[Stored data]
- - - - - - -

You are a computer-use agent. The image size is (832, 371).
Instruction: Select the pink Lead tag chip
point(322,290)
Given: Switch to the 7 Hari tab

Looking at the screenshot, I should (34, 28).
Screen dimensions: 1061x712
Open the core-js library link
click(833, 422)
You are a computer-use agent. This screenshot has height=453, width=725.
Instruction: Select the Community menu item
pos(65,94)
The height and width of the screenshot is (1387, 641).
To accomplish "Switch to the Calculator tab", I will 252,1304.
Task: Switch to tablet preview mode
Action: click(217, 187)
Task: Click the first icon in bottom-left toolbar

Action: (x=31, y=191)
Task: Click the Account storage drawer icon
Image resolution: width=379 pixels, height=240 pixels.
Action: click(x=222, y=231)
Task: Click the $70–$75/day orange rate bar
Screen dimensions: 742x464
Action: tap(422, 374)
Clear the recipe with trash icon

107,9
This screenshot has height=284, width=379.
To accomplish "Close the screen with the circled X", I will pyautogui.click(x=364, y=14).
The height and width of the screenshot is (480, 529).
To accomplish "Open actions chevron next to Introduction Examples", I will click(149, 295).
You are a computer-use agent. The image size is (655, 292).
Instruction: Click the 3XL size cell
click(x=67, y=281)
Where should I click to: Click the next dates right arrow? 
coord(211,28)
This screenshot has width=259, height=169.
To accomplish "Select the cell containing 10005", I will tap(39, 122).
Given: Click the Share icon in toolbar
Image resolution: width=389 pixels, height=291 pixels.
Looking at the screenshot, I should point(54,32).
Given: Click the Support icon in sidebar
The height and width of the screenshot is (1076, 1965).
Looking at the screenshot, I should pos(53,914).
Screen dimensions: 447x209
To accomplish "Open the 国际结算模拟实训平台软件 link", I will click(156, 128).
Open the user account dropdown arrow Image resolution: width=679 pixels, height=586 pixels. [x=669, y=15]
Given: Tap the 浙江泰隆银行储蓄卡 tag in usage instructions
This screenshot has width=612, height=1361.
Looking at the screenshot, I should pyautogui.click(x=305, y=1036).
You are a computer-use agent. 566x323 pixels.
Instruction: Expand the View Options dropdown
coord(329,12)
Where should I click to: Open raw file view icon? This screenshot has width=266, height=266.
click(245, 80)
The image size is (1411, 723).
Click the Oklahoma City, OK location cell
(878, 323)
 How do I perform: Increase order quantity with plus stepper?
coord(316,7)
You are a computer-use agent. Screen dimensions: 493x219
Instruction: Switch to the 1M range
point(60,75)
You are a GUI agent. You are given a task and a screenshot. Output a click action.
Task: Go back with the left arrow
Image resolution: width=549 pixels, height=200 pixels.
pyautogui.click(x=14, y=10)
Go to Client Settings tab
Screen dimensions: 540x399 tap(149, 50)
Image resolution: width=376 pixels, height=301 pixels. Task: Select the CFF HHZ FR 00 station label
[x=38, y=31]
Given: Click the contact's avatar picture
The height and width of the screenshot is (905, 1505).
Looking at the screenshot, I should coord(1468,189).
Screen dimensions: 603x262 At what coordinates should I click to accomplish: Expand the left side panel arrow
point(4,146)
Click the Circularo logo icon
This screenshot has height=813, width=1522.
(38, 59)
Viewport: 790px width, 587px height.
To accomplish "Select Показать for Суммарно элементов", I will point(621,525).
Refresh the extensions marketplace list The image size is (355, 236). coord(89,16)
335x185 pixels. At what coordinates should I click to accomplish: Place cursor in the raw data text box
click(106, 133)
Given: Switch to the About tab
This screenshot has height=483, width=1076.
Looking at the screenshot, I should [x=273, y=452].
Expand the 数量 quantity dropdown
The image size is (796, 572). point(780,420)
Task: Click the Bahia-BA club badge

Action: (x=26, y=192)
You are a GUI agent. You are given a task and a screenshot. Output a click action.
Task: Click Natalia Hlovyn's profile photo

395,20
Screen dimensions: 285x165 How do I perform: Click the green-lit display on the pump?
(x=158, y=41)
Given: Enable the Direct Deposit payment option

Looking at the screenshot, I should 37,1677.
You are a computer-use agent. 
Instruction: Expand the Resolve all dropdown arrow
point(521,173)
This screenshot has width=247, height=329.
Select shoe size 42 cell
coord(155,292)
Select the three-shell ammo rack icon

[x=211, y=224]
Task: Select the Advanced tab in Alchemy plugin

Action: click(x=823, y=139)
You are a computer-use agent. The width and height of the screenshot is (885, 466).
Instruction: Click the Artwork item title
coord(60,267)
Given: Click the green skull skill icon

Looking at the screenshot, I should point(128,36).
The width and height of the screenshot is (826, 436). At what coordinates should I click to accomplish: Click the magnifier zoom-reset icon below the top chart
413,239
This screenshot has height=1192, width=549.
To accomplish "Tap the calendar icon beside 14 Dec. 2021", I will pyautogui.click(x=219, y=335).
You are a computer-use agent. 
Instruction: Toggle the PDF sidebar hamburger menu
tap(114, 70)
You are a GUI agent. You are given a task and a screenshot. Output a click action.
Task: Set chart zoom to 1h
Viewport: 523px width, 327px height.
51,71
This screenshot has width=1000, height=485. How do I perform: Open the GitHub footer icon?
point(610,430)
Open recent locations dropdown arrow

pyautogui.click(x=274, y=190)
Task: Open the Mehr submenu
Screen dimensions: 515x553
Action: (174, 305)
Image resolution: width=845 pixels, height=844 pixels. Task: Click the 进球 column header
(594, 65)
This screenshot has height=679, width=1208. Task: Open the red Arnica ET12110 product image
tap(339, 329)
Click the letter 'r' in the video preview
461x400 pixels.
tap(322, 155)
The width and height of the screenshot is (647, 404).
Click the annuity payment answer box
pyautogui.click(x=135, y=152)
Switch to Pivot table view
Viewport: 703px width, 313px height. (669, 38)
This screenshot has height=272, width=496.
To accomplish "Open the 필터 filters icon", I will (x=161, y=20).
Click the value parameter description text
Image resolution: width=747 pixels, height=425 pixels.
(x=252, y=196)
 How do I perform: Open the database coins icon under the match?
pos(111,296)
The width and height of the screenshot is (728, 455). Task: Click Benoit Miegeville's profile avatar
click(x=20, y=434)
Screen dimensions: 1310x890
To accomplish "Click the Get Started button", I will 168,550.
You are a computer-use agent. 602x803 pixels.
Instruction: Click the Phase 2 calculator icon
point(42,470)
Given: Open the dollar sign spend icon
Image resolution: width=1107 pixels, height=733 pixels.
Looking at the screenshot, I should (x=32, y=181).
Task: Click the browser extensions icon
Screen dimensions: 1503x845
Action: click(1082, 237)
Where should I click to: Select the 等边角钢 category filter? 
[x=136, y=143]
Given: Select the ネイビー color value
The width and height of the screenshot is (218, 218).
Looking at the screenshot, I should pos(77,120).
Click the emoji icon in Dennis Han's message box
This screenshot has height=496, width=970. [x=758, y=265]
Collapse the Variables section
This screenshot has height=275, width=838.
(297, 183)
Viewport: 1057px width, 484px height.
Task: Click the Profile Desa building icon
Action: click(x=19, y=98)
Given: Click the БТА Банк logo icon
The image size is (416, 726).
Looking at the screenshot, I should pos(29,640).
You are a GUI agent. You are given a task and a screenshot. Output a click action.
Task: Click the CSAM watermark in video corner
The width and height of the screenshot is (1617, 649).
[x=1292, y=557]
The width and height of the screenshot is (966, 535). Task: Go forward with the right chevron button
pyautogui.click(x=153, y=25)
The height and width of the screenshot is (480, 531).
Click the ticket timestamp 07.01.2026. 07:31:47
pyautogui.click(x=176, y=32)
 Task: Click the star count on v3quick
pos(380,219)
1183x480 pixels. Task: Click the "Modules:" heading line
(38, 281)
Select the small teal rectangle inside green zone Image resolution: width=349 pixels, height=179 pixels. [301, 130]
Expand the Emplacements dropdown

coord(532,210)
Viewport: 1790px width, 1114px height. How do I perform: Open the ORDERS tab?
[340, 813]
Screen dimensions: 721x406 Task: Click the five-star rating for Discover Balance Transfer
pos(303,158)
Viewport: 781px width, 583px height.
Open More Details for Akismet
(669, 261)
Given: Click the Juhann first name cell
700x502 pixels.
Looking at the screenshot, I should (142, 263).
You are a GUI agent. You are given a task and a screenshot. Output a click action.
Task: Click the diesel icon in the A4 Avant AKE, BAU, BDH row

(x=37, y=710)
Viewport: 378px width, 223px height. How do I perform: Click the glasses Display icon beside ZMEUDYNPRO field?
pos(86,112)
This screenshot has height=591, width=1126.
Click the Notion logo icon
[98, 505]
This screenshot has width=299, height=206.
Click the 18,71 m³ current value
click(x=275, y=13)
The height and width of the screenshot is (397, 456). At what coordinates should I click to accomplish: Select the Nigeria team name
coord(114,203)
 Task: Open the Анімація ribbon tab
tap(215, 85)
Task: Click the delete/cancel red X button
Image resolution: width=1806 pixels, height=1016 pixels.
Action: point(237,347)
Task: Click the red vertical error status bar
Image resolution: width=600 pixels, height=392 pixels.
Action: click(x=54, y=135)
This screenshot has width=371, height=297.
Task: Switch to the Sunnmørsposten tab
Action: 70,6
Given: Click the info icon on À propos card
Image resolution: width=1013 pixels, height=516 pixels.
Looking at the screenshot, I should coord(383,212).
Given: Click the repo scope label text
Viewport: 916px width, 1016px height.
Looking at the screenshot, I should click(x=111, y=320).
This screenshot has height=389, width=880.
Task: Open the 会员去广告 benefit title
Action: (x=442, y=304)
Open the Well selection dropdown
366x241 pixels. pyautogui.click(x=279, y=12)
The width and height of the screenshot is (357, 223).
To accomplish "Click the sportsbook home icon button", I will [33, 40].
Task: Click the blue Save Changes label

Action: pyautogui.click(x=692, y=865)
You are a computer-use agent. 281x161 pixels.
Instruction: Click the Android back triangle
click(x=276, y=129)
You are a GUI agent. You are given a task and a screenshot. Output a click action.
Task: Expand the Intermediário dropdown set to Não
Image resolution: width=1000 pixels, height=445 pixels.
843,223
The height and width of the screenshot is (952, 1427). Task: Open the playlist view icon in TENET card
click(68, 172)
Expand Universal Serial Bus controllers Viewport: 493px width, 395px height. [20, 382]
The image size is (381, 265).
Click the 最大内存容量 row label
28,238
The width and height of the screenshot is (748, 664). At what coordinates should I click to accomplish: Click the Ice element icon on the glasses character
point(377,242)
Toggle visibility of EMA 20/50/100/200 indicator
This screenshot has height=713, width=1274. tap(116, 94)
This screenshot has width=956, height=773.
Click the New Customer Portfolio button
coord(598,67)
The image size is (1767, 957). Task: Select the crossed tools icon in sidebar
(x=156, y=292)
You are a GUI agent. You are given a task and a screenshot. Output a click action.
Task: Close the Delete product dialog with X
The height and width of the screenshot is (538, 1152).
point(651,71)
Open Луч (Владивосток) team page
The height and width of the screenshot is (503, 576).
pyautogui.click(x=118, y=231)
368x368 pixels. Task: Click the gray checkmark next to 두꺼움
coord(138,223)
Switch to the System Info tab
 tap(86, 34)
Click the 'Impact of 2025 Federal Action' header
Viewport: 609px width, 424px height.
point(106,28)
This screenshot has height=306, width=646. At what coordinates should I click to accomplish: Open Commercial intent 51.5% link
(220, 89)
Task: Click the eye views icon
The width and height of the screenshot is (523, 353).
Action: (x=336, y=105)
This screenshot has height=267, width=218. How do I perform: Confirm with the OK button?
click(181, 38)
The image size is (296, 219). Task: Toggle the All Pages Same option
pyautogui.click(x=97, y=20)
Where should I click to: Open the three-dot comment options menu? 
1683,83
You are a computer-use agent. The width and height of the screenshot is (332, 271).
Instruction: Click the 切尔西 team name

- - - - - - -

- **EXERCISE REQUIREMENTS**: Using the entries above, give the number of lines that carry the string "Close", without anything else.

- **SOLVED PROBLEM**: 2